Top tip: hunt down the back streets for restaurants. They’re a lot cheaper, more authentic and you’ll get better service than on the busy, touristy main roads.
This was the first country I visited on my proper ‘proper’ solo trip. I booked my flight to Copenhagen for £16, which was kind of why I took the jump to go there. It was cold, but a great place to go, especially for a solo traveller. I stayed in the Copenhagen Downtown Hostel, which I’d 100% recommend. I spent a whole day cycling around the city with some new friends, and I went out every single night I was there – both expensive and terrible for my liver. I saw so many great sites in Copenhagen but this image was taken while the sun set walking home from a meal out with people from my hostel.

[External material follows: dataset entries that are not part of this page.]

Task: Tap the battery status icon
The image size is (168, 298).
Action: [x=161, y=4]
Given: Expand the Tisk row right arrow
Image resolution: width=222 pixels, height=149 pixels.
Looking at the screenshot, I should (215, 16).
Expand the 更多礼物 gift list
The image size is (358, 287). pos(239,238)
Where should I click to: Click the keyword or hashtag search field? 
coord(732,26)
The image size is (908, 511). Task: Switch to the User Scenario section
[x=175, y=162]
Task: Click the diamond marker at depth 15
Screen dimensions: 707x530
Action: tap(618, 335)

Top tip: For cheap drinks in the city, check out ‘Billy Booze’. It turns out ‘billy’ is slang for ‘cheap’ in Danish, rather than just a terribly named bar. During happy hour, the drinks are around £3.50 for a double vodka lemonade, as opposed to around £8ish+ elsewhere in the city.

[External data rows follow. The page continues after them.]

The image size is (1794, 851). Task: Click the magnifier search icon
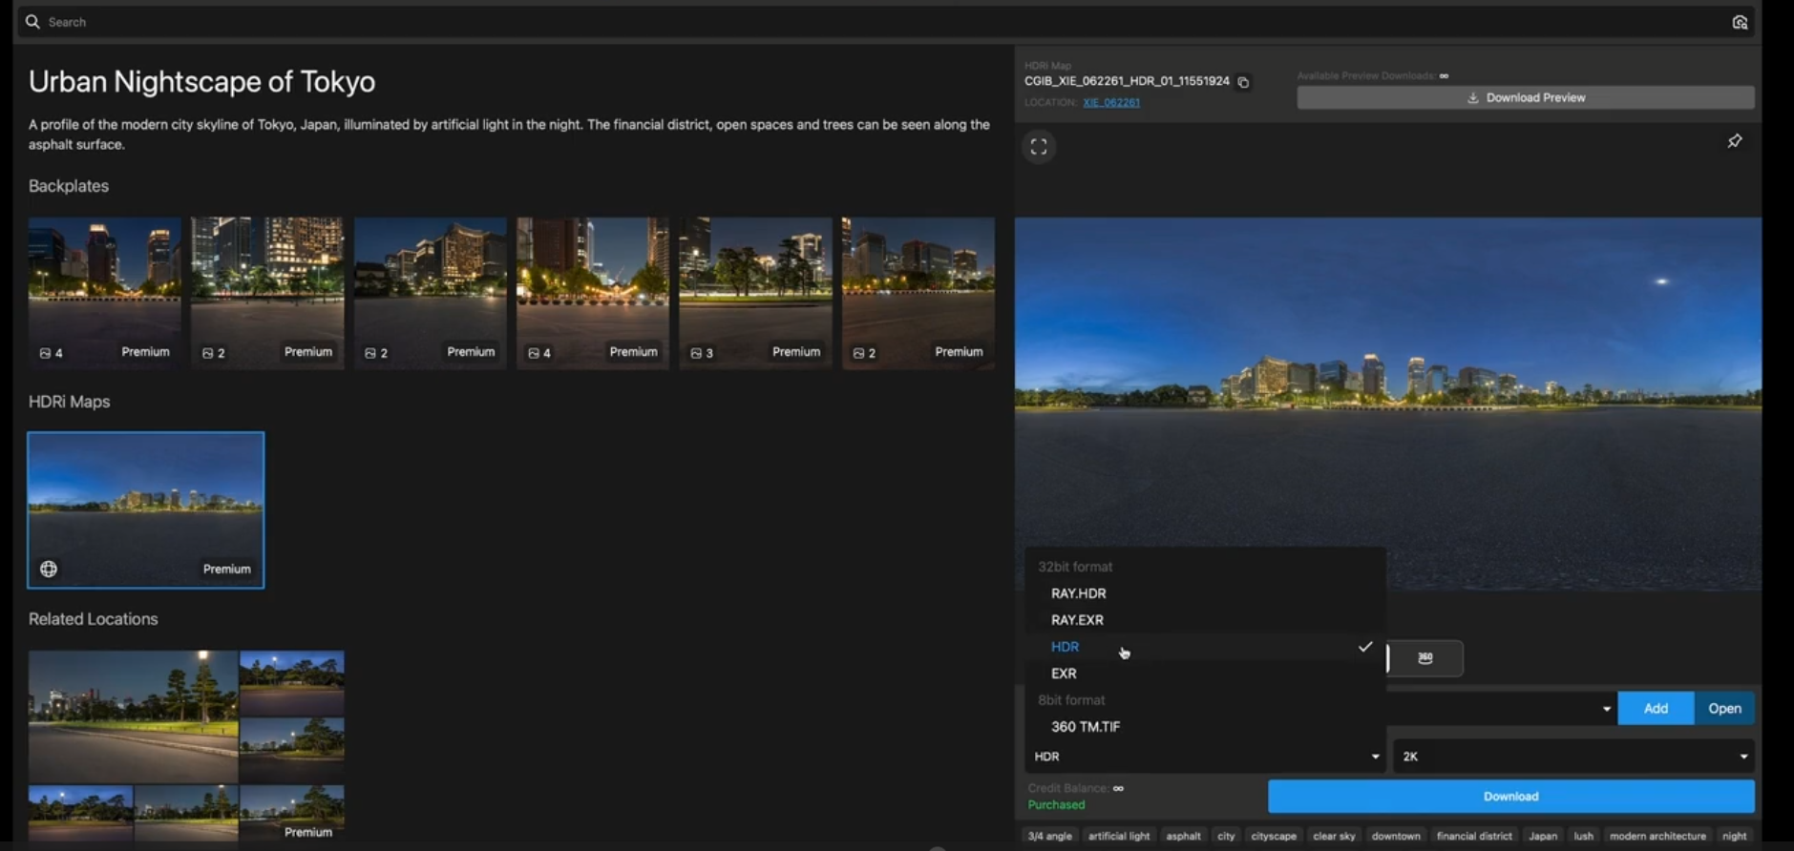coord(32,22)
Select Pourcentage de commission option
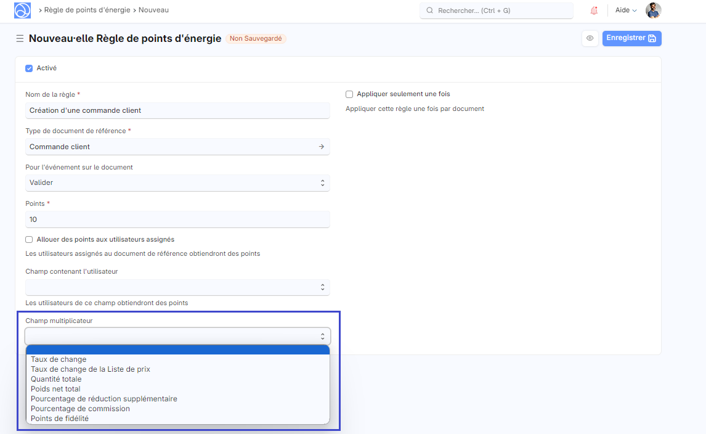 point(80,409)
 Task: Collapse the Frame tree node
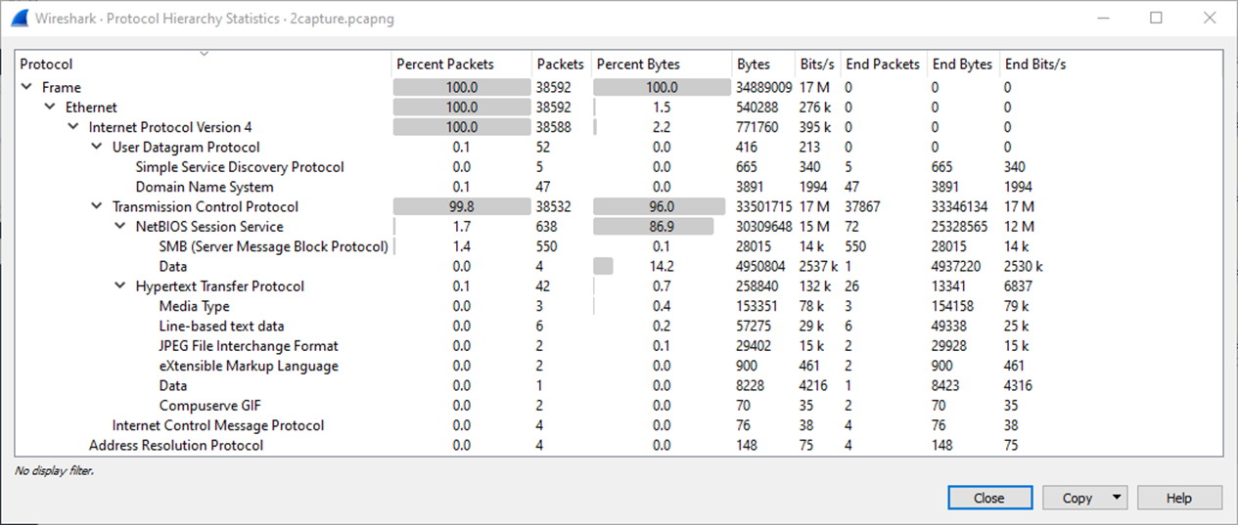(x=26, y=88)
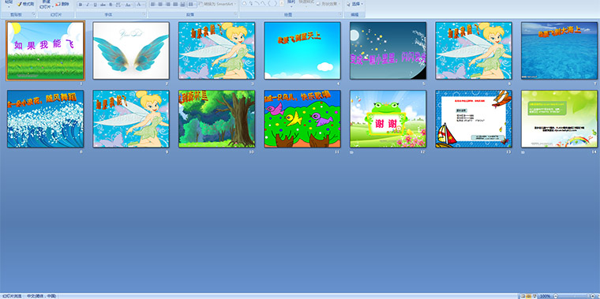Click the Bold formatting icon

[81, 5]
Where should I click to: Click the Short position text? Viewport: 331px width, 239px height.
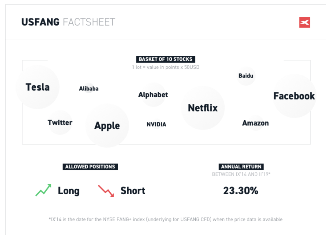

I started my trip to Stockholm with the world’s worst hangover, on account of getting back to my hostel room in Copenhagen at 6:30am after a night out and having to get up at 7:15 to get a train to the airport. However, when I got there I fell in love. Stockholm is one of the most chilled out, relaxed places I’ve ever been. The hostel was incredible – City Backpackers is voted one of the best in the world and I can see why. You have to take your shoes off to enter (a Swedish tradition) which makes it feel incredibly home-y, and there were loads of areas to chill if you wanted to spend some time relaxing at the hostel. The city itself was expensive but also just incredibly cool – in the Swedish way you’d typically expect. I’m definitely going to go back when it’s warmer. On one rainy day in Sweden I rode around on the underground for a few hours, which would be weird in any other country, but it’s one of the city’s biggest art galleries, with every station decorated differently.
Top tip: Take a boat tour to see other areas of the city. The tours are inexpensive and allow you to hop on and hop off, and see different parts that are more difficult (or, impossible) to access on foot.

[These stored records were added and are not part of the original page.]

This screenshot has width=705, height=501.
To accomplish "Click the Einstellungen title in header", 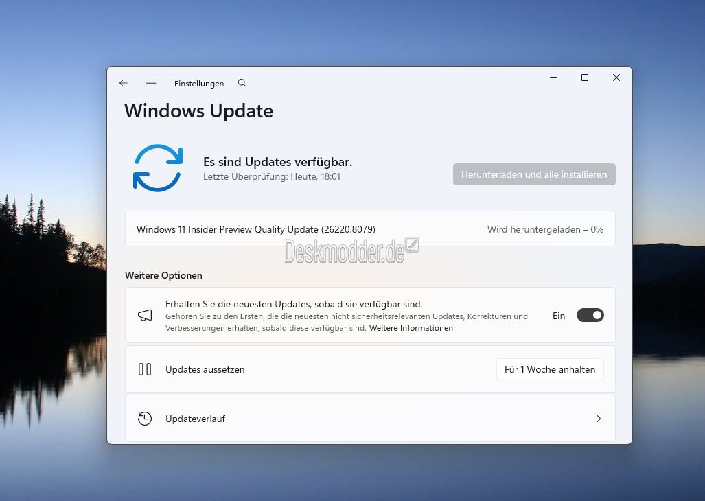I will click(x=199, y=84).
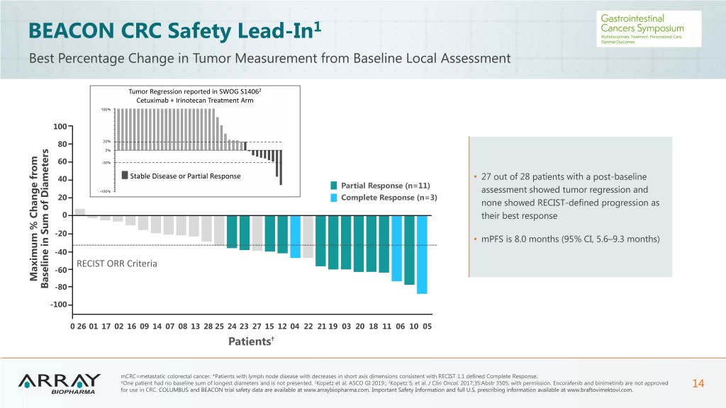Select the 27 out of 28 patients bullet
726x408 pixels.
[x=569, y=196]
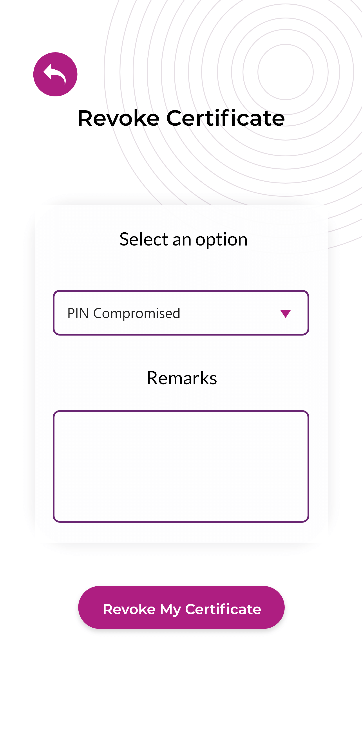
Task: Click the Remarks heading label
Action: (x=181, y=378)
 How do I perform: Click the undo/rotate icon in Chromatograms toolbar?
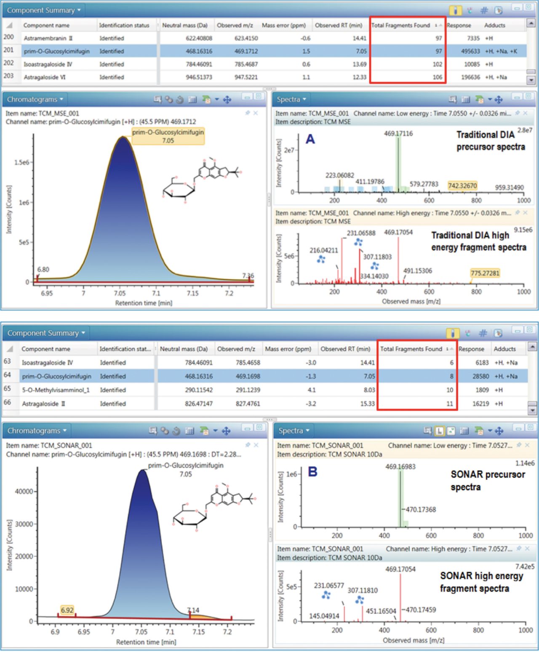point(179,100)
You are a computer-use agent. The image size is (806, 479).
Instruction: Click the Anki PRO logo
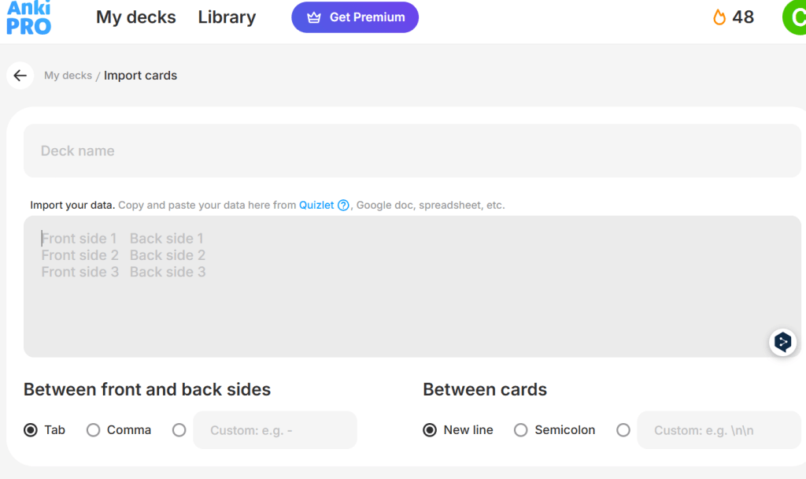[28, 17]
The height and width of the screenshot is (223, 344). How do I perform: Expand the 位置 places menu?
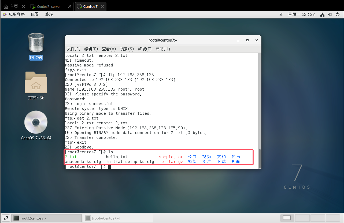(35, 14)
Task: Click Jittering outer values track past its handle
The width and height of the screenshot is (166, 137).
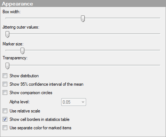Action: point(85,34)
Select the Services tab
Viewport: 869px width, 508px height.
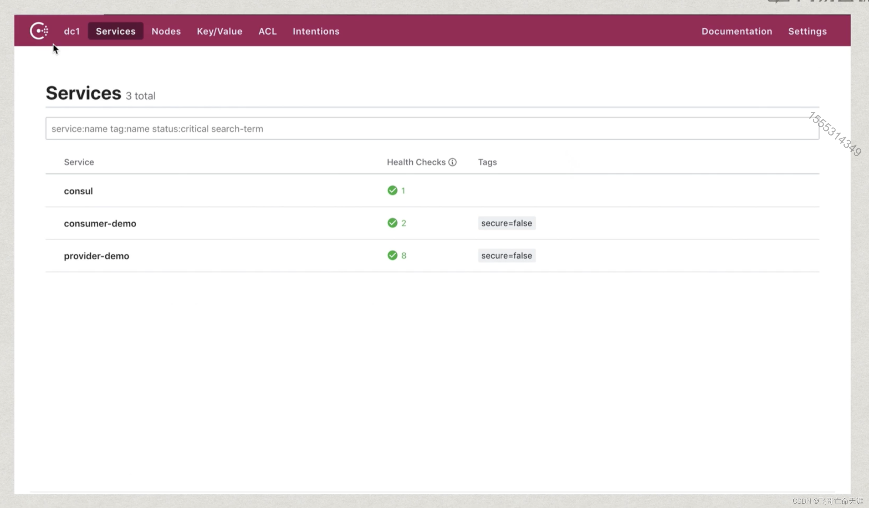(x=116, y=31)
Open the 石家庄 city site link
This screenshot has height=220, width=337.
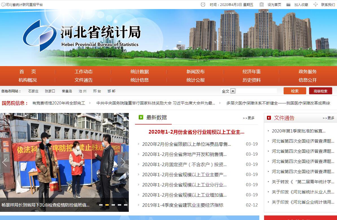coord(33,91)
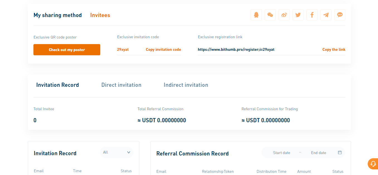This screenshot has width=378, height=175.
Task: Share via the WeChat icon
Action: [270, 15]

The first thing I bought in Warsaw was an umbrella, which was a wise decision because it poured with rain every. single. day. The hostel I stayed at, Oki Doki, was cool and colourful but didn’t have the same amount of places to chill as the previous ones. But regardless, I spent my first night at a comedy club with some boys who were staying there, and then I became really good friends with some Canadians I met outside the hostel. While there, I had arguably the best brunch of my life at a place called AiOLi around the corner from my hostel. Warsaw is cheap, but I’m pretty sure the guy undercharged me because I was on my own – I got my entire bacon and avocado brunch with a coffee and orange juice… for 80p. This picture is of the old town, which was actually rebuilt after World War 2… making it not so authentically old after all.
Top tip: Eat everything you can. Food in Poland is delicious and cheap. There are a lot of vegan and veggie options too, meaning it doesn’t all have to be unhealthy. But the cheap prices mean you should definitely branch out because, if you don’t like what you’ve ordered, you can just get something else.
Bratislava might not seem like a typical holiday destination, but the flight was £36, and it was also cheap to get to Budapest afterwards, which was my next stop. As a city, Bratislava can probably be completed in about two days. The first day I went on a walking tour and I think I saw pretty much all of the big sights within those three hours – it’s a small city. One of the best sights was the incredible Blue Church – the inside is pictured above. Definitely worth checking out if you find yourself in the area. Bratislava was also really hot, and it’s situated nearby to both Vienna and Budapest, making it a great stop off point if you’ve got 24 hours to kill. I stayed at the Patio Hostel, which had a cool outside area to chill in, and very small drinks, but wasn’t the best for socialising – and the plug sockets in the room didn’t work either. My room was nice enough, but the whole place could do with a bit of a clean up in all honesty.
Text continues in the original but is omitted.